Was wird aller Voraussicht nach der Ausgang dieses Krieges sein (wenn nicht der Dritte Weltkrieg ausbricht und wir alle in einem nuklearen Inferno verrecken): 1) Die Russen werden siegen. Eine andere militärische Lösung wird es nicht geben, da kann die westliche Propaganda noch so trommeln. 2) Die Ukraine wird darum ihre überwiegend von Menschen russischer Abstammung bewohnten Gebiete verlieren, vielleicht wird sie sogar völlig zu einem Binnenstaat wie die Schweiz oder Österreich schrumpfen. 3) Die NATO-Mitgliedschaft, ohnehin ein nicht ernstgemeinter politischer Köder, ist endgültig vom Tisch, die Ukraine bleibt neutral, d.h. keine NATO-Berater und Waffen mehr. 4) Folgen des sinnlosen Krieges: Das Armenhaus Europas wird noch ärmer als je zuvor und viele der geflohenen Bürger werden nicht zurückkehren, weil sie ökonomisch keine Zukunft in der zerschlagenen Heimat sehen. 5) Die brutalen Konsequenzen der Sanktionen werden uns, vor allem aber die Ärmsten der Welt noch lange nach Ende der Kampfhandlungen heimsuchen.

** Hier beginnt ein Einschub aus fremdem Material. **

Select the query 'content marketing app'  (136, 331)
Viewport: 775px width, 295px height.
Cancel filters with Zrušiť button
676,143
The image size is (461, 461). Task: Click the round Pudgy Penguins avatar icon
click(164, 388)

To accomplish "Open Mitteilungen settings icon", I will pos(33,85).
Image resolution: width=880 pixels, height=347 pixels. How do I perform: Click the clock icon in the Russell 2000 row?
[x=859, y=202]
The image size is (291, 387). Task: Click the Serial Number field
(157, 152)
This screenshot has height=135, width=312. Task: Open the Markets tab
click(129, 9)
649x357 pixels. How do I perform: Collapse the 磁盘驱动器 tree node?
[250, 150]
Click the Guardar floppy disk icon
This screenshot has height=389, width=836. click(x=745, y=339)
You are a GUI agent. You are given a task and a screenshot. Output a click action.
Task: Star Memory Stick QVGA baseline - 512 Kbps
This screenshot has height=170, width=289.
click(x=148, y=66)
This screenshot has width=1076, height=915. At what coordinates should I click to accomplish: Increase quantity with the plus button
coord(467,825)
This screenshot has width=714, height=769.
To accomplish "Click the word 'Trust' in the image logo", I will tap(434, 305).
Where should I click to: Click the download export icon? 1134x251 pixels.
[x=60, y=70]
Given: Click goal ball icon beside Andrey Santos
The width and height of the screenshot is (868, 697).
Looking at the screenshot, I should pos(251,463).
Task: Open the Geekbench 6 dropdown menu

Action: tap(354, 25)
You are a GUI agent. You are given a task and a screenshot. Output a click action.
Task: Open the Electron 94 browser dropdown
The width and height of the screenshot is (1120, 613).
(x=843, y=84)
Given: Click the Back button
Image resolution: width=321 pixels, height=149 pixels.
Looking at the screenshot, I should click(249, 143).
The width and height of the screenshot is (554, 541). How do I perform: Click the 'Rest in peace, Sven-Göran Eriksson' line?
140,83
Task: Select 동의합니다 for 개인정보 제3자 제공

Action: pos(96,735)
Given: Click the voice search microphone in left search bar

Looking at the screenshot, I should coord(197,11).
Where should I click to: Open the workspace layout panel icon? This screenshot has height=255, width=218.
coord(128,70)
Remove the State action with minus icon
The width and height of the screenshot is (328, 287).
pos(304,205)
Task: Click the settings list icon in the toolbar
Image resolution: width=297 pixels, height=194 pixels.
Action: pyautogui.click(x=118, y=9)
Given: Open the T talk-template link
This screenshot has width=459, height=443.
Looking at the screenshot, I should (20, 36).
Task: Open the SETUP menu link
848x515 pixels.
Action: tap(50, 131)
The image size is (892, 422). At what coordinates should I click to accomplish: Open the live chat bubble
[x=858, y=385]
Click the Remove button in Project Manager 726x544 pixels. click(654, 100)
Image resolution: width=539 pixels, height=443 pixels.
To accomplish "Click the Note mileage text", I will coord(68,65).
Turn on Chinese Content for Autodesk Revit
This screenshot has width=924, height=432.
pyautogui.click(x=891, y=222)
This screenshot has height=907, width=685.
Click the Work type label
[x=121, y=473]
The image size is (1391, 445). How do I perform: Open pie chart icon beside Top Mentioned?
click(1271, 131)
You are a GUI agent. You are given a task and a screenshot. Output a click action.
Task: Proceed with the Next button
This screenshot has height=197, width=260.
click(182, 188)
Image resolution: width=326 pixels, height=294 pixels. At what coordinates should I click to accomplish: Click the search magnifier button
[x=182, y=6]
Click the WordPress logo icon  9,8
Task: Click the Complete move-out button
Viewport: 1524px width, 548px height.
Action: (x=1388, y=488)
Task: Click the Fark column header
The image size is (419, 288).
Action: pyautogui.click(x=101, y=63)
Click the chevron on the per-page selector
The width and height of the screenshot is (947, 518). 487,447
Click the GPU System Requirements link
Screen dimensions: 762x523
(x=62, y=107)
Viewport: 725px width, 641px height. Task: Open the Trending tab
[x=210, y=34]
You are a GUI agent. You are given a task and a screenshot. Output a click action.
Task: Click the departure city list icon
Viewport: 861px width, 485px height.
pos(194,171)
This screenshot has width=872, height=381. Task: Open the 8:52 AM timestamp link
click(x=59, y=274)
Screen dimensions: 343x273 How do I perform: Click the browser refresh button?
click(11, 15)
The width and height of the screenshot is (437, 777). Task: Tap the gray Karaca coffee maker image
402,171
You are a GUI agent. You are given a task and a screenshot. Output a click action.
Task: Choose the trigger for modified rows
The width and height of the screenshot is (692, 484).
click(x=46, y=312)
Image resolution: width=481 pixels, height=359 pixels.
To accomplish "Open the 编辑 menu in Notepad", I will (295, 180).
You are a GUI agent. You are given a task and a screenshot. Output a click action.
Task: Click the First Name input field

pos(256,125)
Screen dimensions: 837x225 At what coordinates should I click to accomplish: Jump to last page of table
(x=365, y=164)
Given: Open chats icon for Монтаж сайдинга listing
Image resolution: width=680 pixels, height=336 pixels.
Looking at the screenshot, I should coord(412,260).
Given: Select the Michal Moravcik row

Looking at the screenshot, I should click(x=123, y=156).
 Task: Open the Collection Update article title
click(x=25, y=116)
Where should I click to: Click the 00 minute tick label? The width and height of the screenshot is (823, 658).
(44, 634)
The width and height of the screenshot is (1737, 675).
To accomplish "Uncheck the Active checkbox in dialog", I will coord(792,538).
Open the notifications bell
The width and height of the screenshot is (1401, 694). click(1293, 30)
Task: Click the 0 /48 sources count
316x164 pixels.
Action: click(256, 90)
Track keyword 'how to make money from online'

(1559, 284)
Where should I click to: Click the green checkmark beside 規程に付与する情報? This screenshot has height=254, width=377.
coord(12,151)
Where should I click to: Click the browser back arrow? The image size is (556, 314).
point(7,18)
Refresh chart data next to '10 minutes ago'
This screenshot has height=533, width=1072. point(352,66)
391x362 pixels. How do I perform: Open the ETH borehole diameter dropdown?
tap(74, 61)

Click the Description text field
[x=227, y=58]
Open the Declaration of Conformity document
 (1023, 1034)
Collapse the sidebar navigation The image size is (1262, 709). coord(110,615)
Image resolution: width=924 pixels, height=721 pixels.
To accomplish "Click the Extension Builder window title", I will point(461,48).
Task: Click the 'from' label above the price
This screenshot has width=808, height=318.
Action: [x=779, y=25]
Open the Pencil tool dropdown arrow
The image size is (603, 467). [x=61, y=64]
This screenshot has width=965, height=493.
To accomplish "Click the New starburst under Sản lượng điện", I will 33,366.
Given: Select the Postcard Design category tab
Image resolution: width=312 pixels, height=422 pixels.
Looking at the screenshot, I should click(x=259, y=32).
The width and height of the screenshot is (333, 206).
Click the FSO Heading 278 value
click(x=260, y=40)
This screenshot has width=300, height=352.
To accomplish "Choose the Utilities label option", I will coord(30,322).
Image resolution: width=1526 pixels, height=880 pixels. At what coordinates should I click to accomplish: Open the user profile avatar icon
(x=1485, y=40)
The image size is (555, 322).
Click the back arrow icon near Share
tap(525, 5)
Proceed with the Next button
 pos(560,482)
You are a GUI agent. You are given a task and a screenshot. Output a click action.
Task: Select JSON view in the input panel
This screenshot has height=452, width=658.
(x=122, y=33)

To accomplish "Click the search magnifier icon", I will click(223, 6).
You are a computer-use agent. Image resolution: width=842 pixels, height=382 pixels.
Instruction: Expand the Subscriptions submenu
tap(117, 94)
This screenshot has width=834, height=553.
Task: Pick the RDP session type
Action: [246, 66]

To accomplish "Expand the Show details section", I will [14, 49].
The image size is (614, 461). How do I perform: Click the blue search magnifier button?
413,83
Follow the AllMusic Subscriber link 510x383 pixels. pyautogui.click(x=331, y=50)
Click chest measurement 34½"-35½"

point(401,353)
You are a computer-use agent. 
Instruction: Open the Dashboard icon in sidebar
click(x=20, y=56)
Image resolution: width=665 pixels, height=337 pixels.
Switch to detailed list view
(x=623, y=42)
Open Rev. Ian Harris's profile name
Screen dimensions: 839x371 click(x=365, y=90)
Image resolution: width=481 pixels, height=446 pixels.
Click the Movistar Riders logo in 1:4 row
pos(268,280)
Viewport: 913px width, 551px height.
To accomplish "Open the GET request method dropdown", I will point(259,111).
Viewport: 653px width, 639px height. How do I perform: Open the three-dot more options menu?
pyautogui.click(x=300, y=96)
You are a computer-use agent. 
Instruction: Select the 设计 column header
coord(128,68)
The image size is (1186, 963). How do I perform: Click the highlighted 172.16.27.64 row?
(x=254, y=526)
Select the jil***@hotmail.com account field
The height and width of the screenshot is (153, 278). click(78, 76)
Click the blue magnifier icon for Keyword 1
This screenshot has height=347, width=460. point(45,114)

Für so viel Erfolg lohnt sich die deutsche Bündnissolidarität ohne wenn und aber, gelle, Herr Bundespräsident?
Das alles hätte man der Mehrheit der ukrainischen Bevölkerung ersparen können. Einzig die Neo-Nazis und Ultra-Nationalisten des Landes brannten auf den Krieg mit Russland. Sie sahen von Anfang an nur eine militärische Lösung für den seit 2014 festgefahrenen Konflikt. Ihre Gewaltbereitschaft kam dem Obermaxe sehr zupass. Und wir Deutschen sind mitschuldig, dass es soweit kommen konnte. Und das ist eine schier unerträgliche Schande. Sie entlarvt die ideologische Verblendung, die Inkompetenz und die Ohnmacht unserer politischen Klasse (und die Scharlatanerie unserer Medien), und wir bequeme Wähler können uns nicht einmal beschweren. Aufgrund unserer Passivität haben wir die Politiker, die wir verdienen.
Weiter unten in dem Artikel von Ret Marut steht noch:
„Eine Umwandlung dieser Begriffe über die wirklichen und wahrhaften Lebensziele und Lebensaufgaben der Menschen muß auch eine Umwandlung und Beseitigung aller Folgen mit sich bringen, die dieser Zwangsbegriff (Kapitalismus) hervorruft. Es wäre übertrieben zu sagen, daß eine solche Umwandlung den Menschen ungetrübtes Glück in den Schoß werfen muß. Glück ist rein individuell und hat mit Geld an sich nicht das Geringste zu tun. Aber der Kapitalismus in seiner jetzigen Gestalt muß immer zu Kriegen führen.“
Was soll sich also ändern, solange wir nicht das System ändern? Noch so eine rhetorische Frage.
(N.B. Gedenken wir allen Opfern der vom Westen betriebenen Kriege in Afghanistan, Irak, Palästina, Jemen, auf dem afrikanischen Kontinent usw., die uns Europäer nicht annähernd so interessieren wie das Gemetzel „nebenan“. Und das ist ebenfalls ein zutiefst beschämendes Eingeständnis.)